Hearing Health Foundation is excited to partner with SoundPrint, the hearing health app, to engage our community to promote hearing health awareness.

The contributions from the Find Your Quiet Place Challenge will enable SoundPrint to advocate for safe noise levels, help you and your community find quieter places, and protect the public’s hearing health.

It’s fun, easy, and prizes will be awarded! Be sure to join us!

The Details

This October, our community will participate in the SoundPrint FYQP Challenge to promote our shared mission of hearing health awareness.

We will use the SoundPrint app to measure sound levels all month at a variety of venues (restaurants, parks, shops, offices, cafes).

Using the SoundPrint app is simple. Once downloaded, your smartphone turns into a decibel meter allowing you to take sound measurements everywhere you go and submit them to the app’s database for the public to see.

SoundPrint will share the anonymized data with hearing health organizations and advocates, including the World Health Organization and the press, and put venue managers on notice that the public wants quieter places to ensure the hearing health of patrons and employees.

To get started, download the app, and to be eligible for prizes, register with your email on the app. The more sound measurements submitted on the SoundPrint, the greater the advocacy for safe noise levels.

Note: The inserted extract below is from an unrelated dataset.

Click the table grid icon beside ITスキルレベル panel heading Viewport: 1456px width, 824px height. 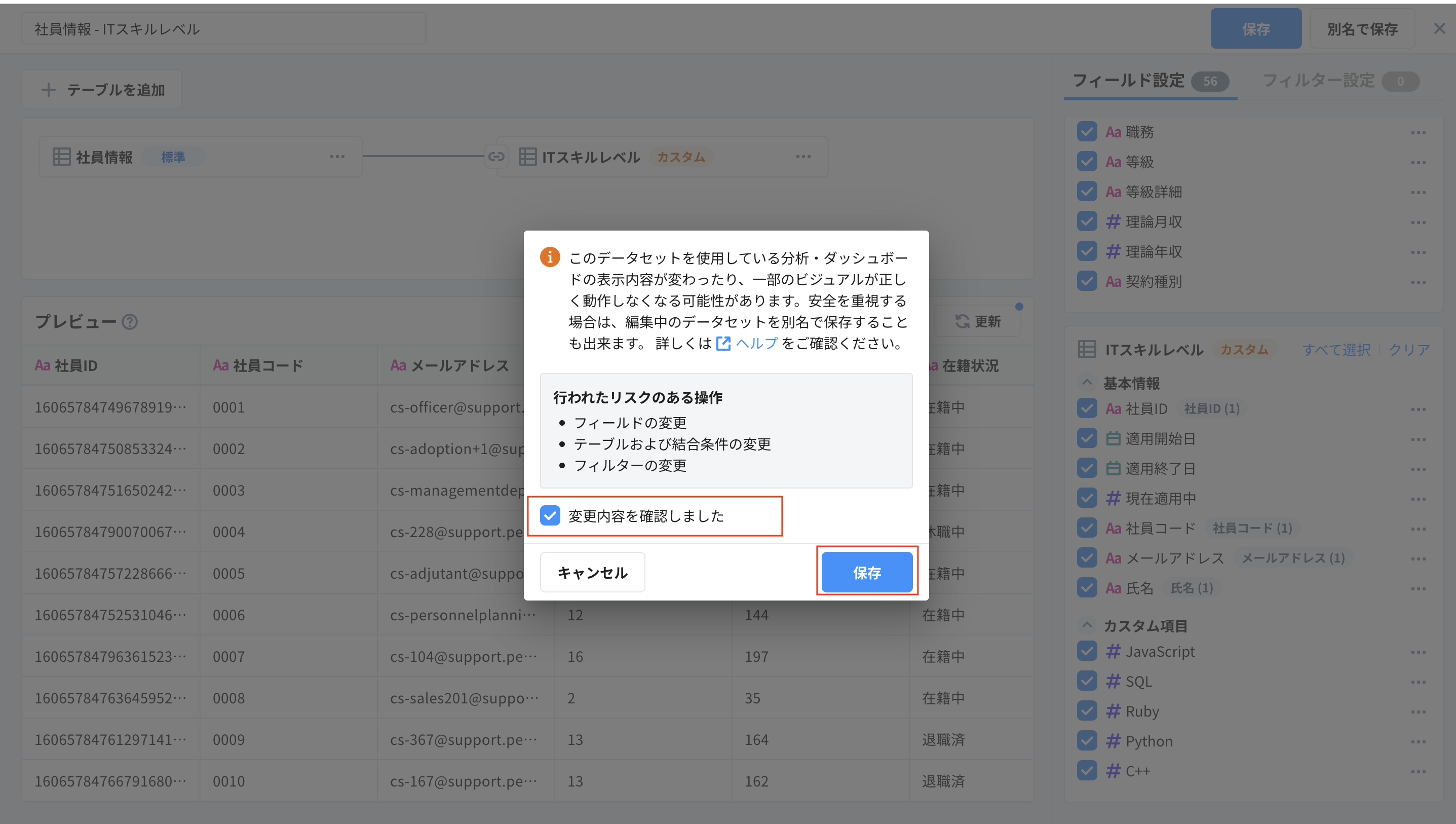pos(1087,349)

As someone with hearing loss, Gregory Scott is sensitive to loud venues and have often struggled to hear companions in noisy bars and restaurants. His search for quiet spots in New York City let him to create the SoundPrint, app which now covers many cities in the U.S.

Visit this webpage for all the details on the Challenge.

Questions? Please email SoundPrint at challenge@soundprint.co or visit SoundPrint’s website.

SoundPrint allows you to discover the quieter venues in your city. Using the app’s internal decibel meter, you can measure the actual noise level of any venue, which is then submitted to a SoundPrint database that anyone can access to find out if a certain venue is quiet or loud.